### Task goal
Write out again the entries from the line containing "Where should I click to: Click the phrase" up to and including the line containing "tap(430, 365)", leaving the pictures out of your answer.

### Input material

+ + + + + + +

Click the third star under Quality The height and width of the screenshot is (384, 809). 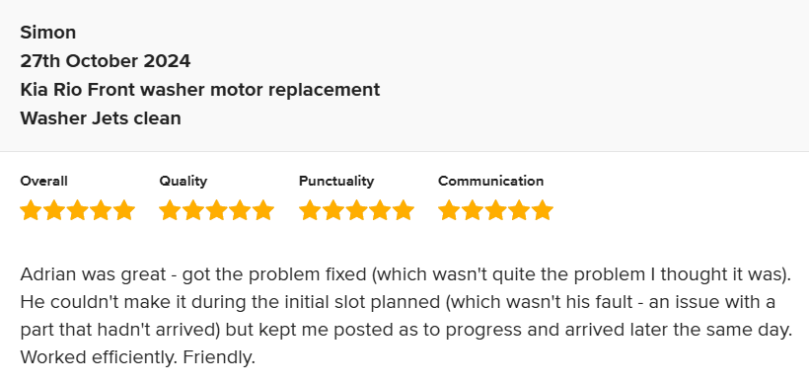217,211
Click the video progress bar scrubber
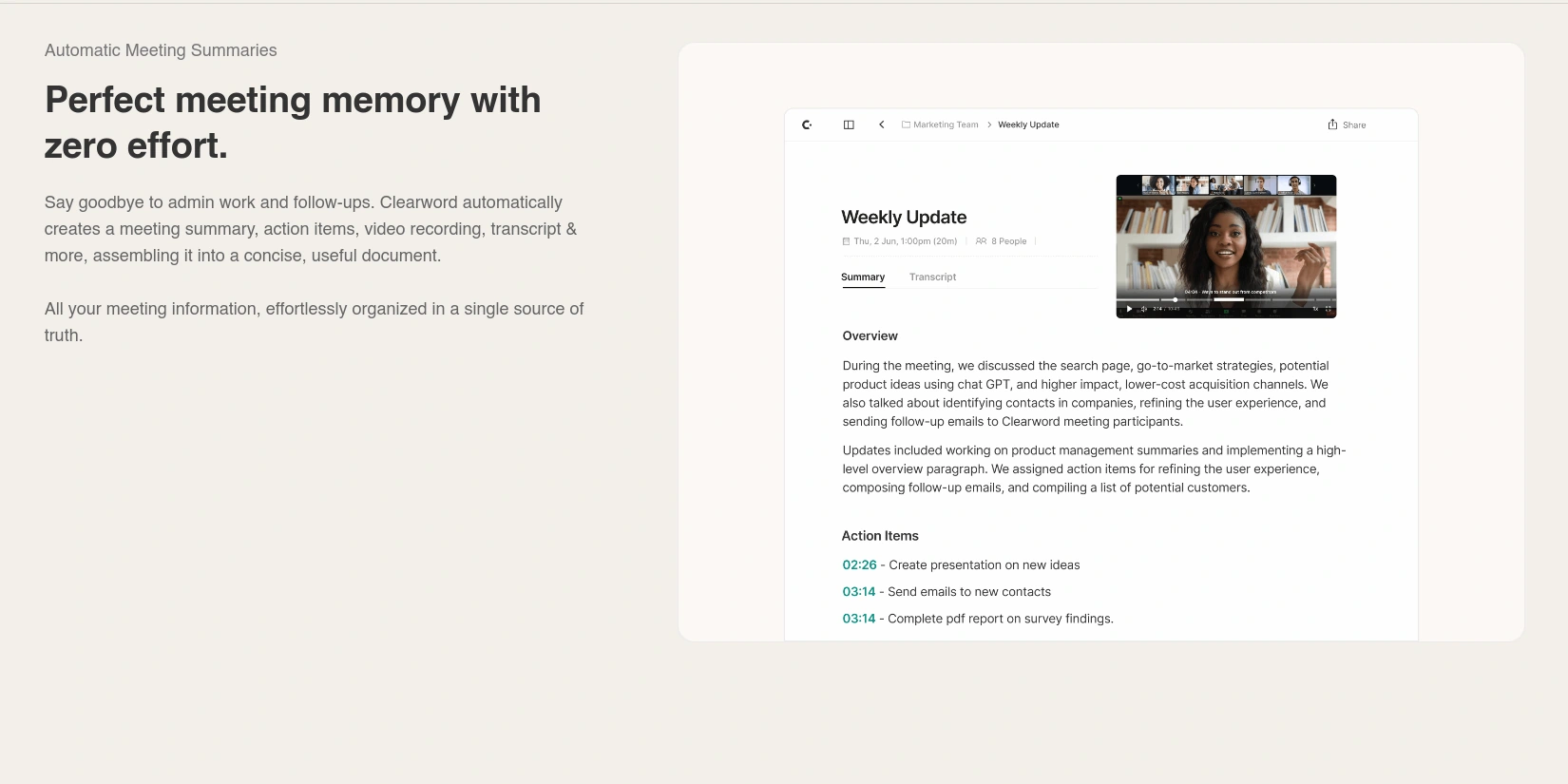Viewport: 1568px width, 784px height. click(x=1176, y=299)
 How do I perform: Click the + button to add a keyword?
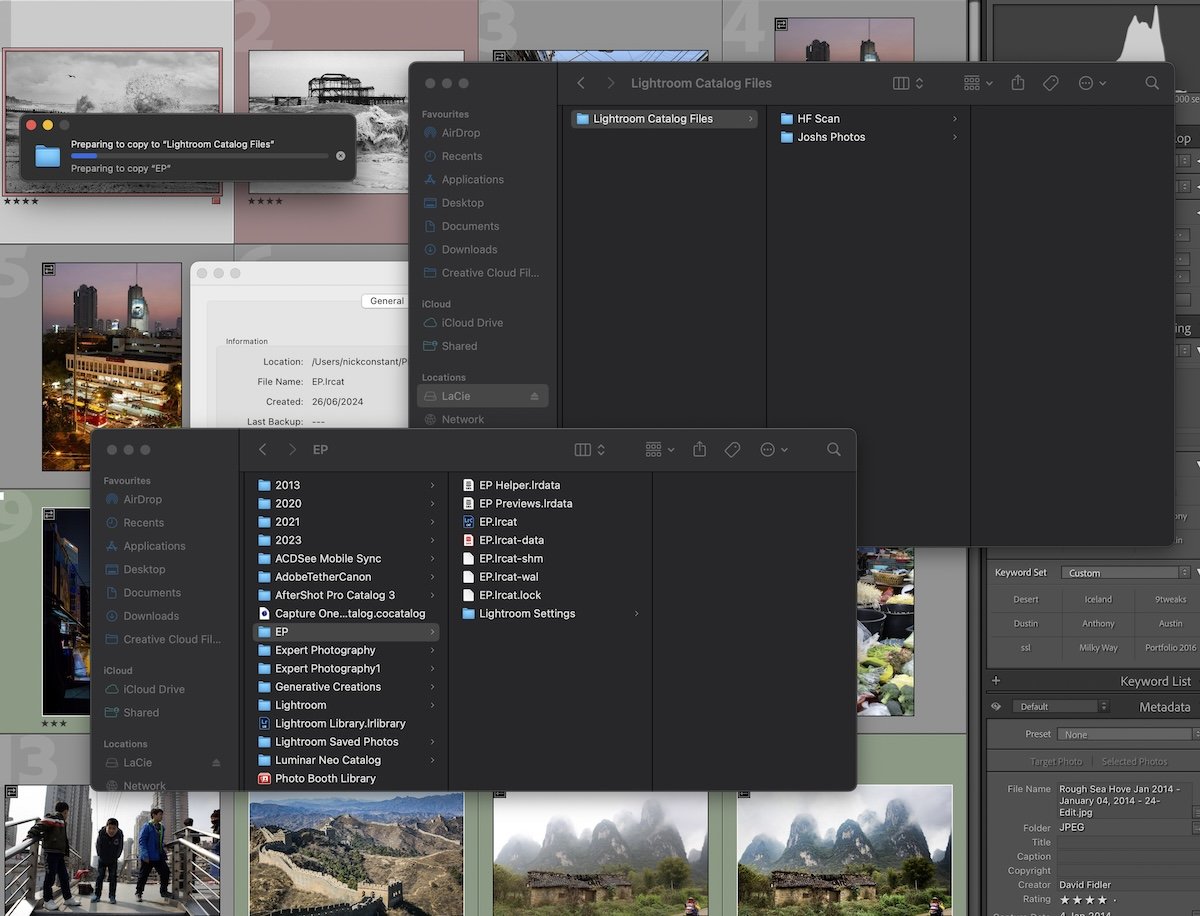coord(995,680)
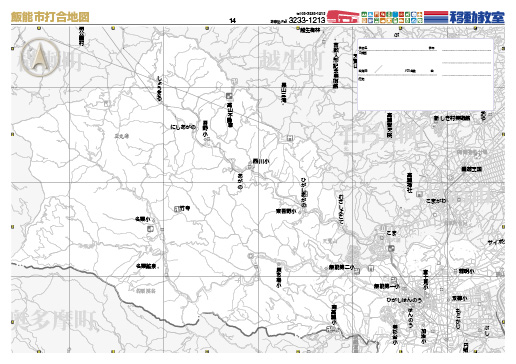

+ + + + + + +

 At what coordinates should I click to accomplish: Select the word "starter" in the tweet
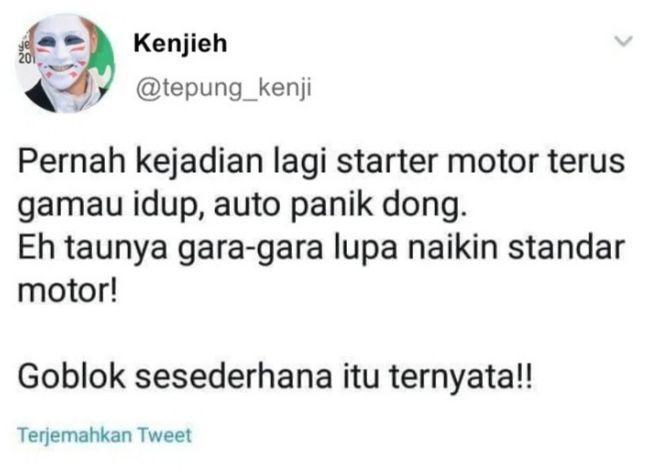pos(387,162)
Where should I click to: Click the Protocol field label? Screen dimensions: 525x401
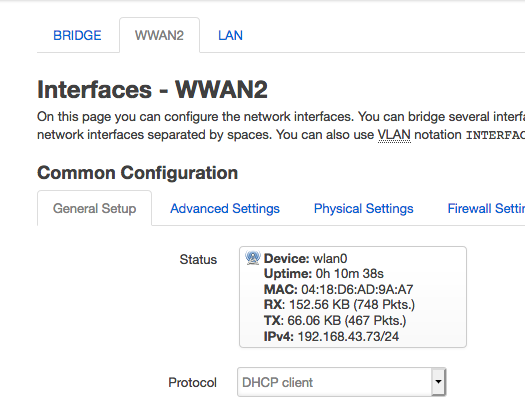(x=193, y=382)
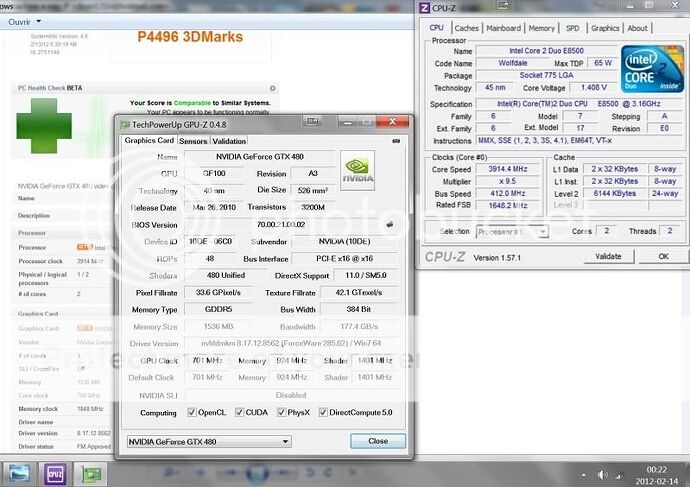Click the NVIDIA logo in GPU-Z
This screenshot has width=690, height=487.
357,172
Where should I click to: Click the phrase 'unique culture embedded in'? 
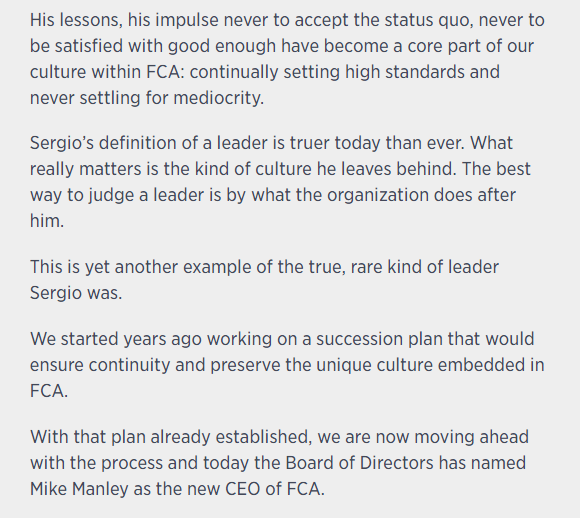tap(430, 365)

+ + + + + + +

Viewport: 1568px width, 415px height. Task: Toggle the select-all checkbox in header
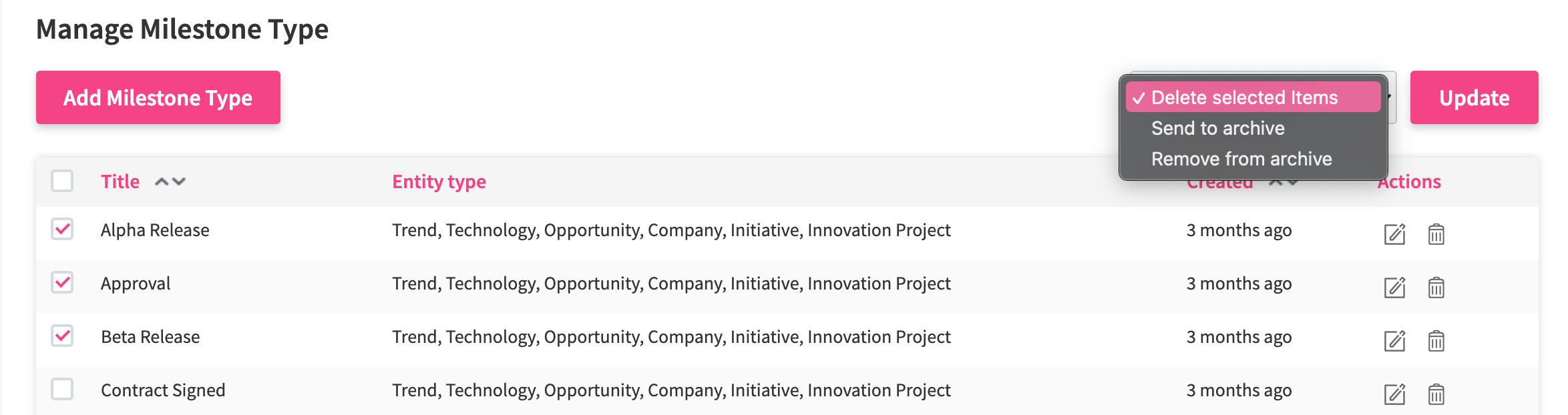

+ + + + + + +

### Task solution
Where should I click to: Click the phrase 'unique culture embedded in'? 
tap(430, 365)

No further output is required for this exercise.